--- start of PROVIDED RECORDS ---
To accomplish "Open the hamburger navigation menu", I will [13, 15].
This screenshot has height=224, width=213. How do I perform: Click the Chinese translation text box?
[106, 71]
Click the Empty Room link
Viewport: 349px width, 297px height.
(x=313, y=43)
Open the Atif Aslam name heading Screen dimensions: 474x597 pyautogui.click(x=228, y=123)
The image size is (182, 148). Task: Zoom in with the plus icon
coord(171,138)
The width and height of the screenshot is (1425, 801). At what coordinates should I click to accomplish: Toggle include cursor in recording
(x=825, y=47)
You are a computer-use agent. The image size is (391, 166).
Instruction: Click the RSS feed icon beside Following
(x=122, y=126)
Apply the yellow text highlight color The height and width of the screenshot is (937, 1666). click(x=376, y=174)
--- end of PROVIDED RECORDS ---
--- start of PROVIDED RECORDS ---
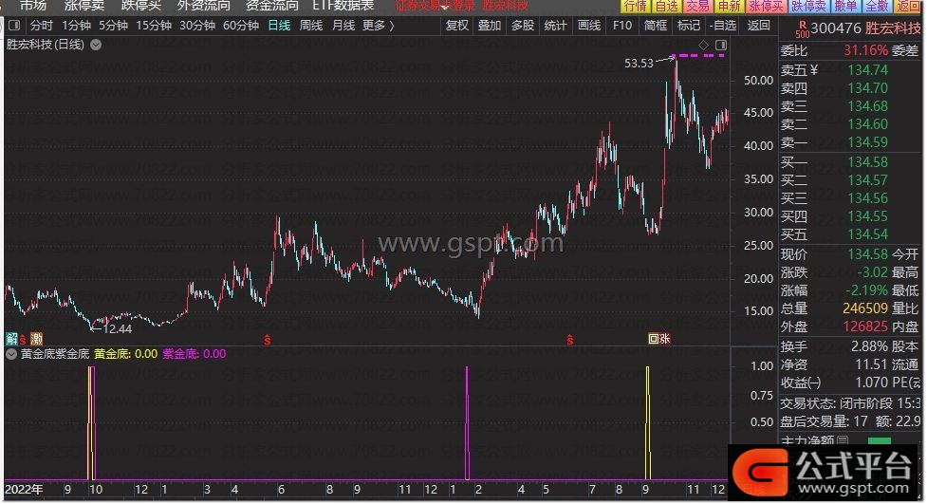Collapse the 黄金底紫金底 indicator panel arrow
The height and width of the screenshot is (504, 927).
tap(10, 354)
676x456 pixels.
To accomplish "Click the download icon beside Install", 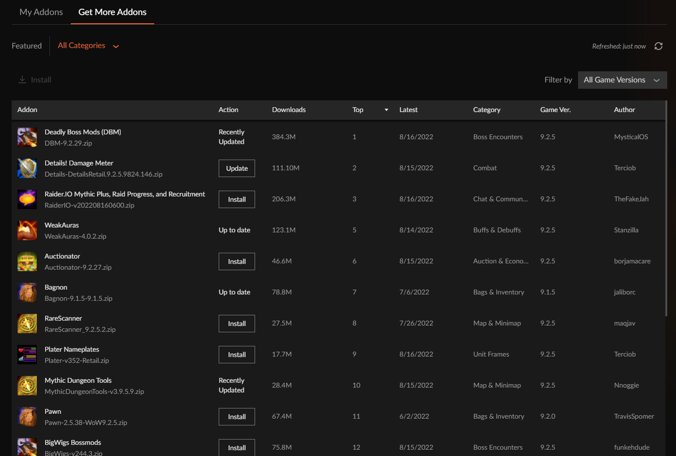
--- end of PROVIDED RECORDS ---
Turn the lines from the one containing "will [13, 15]." through the one containing "(x=825, y=47)", inclusive, into a Markdown table with the columns Row and Line, leaving out any blank lines.

→ **OUTPUT OF THE TASK**:
| Row | Line |
|---|---|
| 1 | To accomplish "Open the hamburger navigation menu", I will [13, 15]. |
| 2 | This screenshot has height=224, width=213. How do I perform: Click the Chinese translation text box? |
| 3 | [106, 71] |
| 4 | Click the Empty Room link |
| 5 | Viewport: 349px width, 297px height. |
| 6 | (x=313, y=43) |
| 7 | Open the Atif Aslam name heading Screen dimensions: 474x597 pyautogui.click(x=228, y=123) |
| 8 | The image size is (182, 148). Task: Zoom in with the plus icon |
| 9 | coord(171,138) |
| 10 | The width and height of the screenshot is (1425, 801). At what coordinates should I click to accomplish: Toggle include cursor in recording |
| 11 | (x=825, y=47) |